YOUR GOAL
How do the lines below between the ones holding "Samsun Otelleri (614, 2124)" and "Balıkesir Otelleri (331, 2105)", inclusive, read? Give them again exactly, with no other lines.

(Saved entries)
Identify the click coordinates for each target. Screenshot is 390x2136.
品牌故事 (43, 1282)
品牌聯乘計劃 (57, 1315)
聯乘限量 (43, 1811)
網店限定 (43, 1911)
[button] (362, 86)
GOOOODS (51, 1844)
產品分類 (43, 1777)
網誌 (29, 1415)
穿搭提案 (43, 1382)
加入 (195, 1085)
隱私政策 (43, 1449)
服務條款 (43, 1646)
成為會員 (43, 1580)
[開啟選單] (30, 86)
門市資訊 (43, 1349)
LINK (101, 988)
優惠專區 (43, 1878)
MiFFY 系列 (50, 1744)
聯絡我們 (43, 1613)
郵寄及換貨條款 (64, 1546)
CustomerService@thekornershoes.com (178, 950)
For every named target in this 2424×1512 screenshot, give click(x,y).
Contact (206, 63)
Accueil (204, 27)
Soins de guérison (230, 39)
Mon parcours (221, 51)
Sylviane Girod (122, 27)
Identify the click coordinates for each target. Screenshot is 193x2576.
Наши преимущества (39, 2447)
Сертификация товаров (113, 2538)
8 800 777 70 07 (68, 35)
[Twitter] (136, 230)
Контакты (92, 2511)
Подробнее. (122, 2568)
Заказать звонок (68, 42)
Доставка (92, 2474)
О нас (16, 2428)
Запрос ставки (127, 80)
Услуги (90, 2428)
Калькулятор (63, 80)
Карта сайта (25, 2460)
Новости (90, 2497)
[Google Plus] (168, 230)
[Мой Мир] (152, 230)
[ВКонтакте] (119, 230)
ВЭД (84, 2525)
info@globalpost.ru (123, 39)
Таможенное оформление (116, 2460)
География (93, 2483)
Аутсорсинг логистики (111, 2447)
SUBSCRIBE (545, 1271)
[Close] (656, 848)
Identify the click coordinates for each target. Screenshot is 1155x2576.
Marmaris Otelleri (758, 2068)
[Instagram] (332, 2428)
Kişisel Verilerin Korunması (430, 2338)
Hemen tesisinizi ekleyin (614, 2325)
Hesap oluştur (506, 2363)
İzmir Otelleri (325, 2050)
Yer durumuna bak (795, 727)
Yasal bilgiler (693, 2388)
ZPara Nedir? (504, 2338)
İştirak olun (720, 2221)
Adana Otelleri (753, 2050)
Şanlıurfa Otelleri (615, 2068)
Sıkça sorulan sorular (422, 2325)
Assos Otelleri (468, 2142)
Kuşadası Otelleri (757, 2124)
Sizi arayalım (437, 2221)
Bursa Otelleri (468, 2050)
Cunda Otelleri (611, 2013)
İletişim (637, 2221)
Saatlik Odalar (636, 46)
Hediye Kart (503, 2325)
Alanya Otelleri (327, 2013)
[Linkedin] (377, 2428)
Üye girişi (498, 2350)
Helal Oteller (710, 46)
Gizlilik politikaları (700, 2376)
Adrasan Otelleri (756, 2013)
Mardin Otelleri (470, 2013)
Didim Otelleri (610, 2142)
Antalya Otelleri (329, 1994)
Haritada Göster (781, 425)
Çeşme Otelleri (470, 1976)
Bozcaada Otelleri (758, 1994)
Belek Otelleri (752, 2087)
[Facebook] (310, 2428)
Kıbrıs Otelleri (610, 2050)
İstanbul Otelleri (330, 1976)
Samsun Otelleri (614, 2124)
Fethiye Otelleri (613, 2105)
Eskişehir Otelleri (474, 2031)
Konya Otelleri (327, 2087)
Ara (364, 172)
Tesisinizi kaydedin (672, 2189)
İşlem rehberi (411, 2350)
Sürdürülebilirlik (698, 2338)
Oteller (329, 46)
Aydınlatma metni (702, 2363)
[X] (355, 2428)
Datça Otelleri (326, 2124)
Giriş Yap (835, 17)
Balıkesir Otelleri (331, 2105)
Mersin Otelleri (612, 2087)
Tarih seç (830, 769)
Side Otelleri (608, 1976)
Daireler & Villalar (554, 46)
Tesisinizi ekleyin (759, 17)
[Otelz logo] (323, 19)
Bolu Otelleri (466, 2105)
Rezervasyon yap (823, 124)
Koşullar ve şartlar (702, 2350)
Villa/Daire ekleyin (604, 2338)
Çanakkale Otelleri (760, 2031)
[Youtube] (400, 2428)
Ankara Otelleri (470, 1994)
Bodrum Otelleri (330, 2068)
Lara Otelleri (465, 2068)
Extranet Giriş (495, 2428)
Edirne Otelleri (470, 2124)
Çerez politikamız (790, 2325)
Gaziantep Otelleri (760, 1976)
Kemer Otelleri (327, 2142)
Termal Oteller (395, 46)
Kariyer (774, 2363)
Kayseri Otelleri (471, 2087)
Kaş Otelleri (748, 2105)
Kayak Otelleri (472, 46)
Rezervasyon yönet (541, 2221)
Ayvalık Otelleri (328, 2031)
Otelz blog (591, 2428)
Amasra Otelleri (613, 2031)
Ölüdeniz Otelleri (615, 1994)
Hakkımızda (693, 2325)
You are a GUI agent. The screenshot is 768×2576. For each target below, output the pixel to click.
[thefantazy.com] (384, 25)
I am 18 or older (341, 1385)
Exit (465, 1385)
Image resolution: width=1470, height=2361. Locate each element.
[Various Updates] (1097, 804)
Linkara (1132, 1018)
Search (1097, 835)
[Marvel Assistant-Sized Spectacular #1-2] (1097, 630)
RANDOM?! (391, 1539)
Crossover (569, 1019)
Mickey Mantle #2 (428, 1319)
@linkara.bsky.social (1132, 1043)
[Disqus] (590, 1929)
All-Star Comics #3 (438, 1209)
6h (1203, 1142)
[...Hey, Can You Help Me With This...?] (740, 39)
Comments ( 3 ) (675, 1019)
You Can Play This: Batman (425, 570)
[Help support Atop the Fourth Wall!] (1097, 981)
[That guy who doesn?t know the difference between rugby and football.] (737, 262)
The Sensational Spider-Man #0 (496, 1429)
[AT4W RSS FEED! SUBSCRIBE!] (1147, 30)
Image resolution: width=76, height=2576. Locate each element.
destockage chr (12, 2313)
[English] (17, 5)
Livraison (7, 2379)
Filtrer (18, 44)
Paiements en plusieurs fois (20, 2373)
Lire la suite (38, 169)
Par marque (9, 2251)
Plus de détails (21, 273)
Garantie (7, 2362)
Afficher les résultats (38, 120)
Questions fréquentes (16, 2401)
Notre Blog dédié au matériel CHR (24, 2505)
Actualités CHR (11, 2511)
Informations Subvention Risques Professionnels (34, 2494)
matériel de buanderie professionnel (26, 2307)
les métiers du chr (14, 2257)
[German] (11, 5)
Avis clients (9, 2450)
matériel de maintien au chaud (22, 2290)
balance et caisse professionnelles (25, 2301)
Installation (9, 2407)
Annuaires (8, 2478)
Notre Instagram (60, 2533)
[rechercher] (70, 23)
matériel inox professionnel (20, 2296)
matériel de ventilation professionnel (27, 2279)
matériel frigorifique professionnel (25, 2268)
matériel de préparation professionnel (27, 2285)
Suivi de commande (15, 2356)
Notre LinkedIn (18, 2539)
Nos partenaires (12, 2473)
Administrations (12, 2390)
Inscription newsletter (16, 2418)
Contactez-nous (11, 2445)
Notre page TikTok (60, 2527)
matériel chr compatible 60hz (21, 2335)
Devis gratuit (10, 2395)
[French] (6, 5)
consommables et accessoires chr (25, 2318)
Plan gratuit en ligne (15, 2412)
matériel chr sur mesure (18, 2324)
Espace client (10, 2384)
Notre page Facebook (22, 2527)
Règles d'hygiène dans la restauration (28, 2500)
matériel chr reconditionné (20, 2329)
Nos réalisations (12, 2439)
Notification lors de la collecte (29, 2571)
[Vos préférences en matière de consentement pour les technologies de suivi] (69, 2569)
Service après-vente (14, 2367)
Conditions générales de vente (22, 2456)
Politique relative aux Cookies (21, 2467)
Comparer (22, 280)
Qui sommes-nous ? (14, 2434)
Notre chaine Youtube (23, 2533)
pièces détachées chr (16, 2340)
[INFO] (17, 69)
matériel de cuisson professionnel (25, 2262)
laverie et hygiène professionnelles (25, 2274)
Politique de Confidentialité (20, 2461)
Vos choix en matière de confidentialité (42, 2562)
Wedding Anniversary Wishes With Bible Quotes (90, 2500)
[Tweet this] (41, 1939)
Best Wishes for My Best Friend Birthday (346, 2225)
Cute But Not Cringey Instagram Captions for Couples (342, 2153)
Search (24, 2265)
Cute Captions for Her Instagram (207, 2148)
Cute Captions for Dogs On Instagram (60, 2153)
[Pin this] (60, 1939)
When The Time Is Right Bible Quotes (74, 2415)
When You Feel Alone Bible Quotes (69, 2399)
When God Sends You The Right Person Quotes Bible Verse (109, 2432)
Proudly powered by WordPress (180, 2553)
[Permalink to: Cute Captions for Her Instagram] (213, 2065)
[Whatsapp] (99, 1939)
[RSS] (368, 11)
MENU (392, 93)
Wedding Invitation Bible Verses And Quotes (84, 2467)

ANSWER TO THIS EXERCISE
Samsun Otelleri (614, 2124)
Fethiye Otelleri (613, 2105)
Eskişehir Otelleri (474, 2031)
Konya Otelleri (327, 2087)
Ara (364, 172)
Tesisinizi kaydedin (672, 2189)
İşlem rehberi (411, 2350)
Sürdürülebilirlik (698, 2338)
Oteller (329, 46)
Aydınlatma metni (702, 2363)
[X] (355, 2428)
Datça Otelleri (326, 2124)
Giriş Yap (835, 17)
Balıkesir Otelleri (331, 2105)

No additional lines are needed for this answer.